Yazarların kitapta değindiği ilginç bulgulardan bir tanesi de, yüksek üretkenlik ve etki faktörü arasındaki güçlü ilişki ile ilgilidir. Bu bulguya göre bir bilim insanı ne kadar çok makale yayımlarsa, en yüksek etkili makalesinin etkisi de o kadar büyük olmaktadır (sh.61). Çünkü yüksek üretkenlik bilim insanının yayımlandığında etkisi oldukça yüksek olabilecek bir fikre denk gelme ve o fikri daha iyi geliştirebilme olasılığını artırmaktadır. Bilim insanları, bu fikirleri değerlendirebilme veya potansiyelini ortaya çıkartabilme açısından da farklı yeteneklere sahip olmaktadır. Aslında yüksek üretkenlik ve fikirleri değerlendirebilme potansiyeli pozitif bir geri beslemeye sahiptir. Dolayısıyla, bu yeteneğe daha fazla sahip olan oldukça üretken bir bilim insanının yüksek etkili çalışmalar ortaya koyma olasılığı daha yüksek olmaktadır (sh.63). Bu çalışmalar genellikle tek bir alanla da sınırlı değildir. Temas edilen tüm alanlarda katkılarına yüksek atıflar almaktadır.

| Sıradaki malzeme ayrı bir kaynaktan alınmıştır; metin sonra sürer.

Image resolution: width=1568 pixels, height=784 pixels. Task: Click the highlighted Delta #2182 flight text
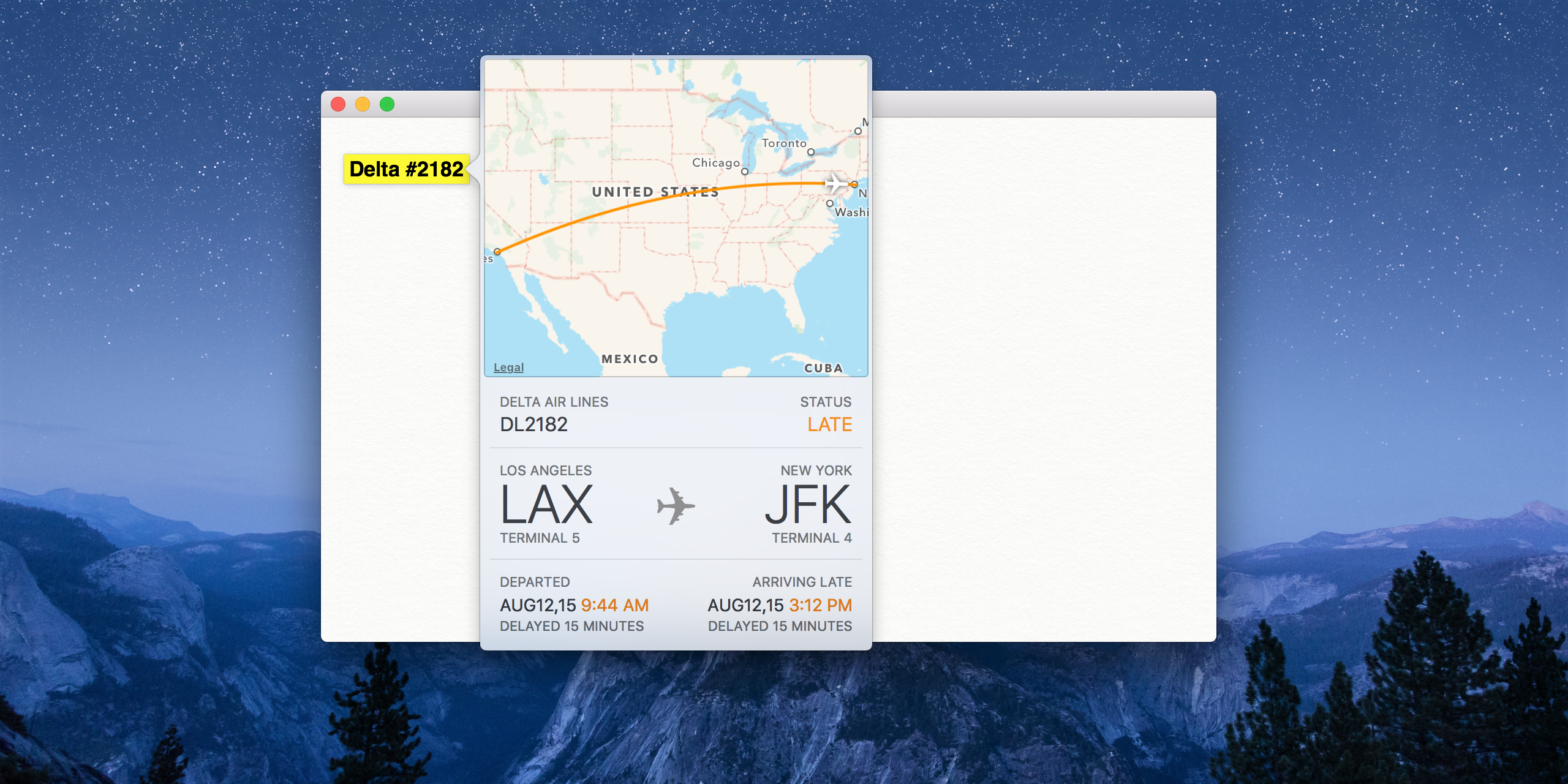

Son olarak, bir bilim insanı veya sanatçının öne çıkan çalışmaları kümelenme eğilimi göstermektedir (sh.74). Yani, yüksek etkili çalışmalar kısa aralıklarla art arda gelmektedir. Yazarlar, bir bilim insanı veya sanatçı için formda oldukları bu dönemdeki kümelenme eğilimini sıcak seri modeli (hot-streak model) ile tanımlıyorlar (sh.75). Aslında bu davranış karakteristiği ‘uzun süreli az’a karşı ‘kısa süreli çok’u içermektedir. Kısa süreli performans yükselişleri ‘patlamalı’ (bursty) bir örüntü göstermektedir (sh.77). Örneğin, Einstein’in bu dönemi 4 önemli makalesini yayımladığı 1905 yılına karşılık gelirken van Gogh’un sıcak serisi Sarı Ev, Van Gogh’un Sandalyesi, Arles’de Yatak Odası, Gece Kafe, Rhone Üzerinde Yıldızlı Gece ve On İki Ayçiçekli Vazo gibi eserlerini ürettiği 1888 yılında gerçekleşir (sh.75). Diğer taraftan, etkili üretkenliğin seri bir şekilde yaşandığı formda dönemler bir bilim insanı, sanatçı, film yönetmeni vs için kariyerinde birden fazla yaşanabilir. Etkisi yüksek üretimlerin yapıldığı ve bu üretimlerin paket olarak kümelendiği bu dönemler kariyerin herhangi bir aşamasında ortaya çıkabilir, dolayısıyla önceki vurgularda olduğu gibi erken kariyer döneminde yani 30-40’lı yaşlarda olması zorunlu değildir. Gerçekte bu örüntü sadece bilim insanı kariyeri için söz konusu olmayıp insanla ilgili çoğu farklı durumlar için de geçerlidir.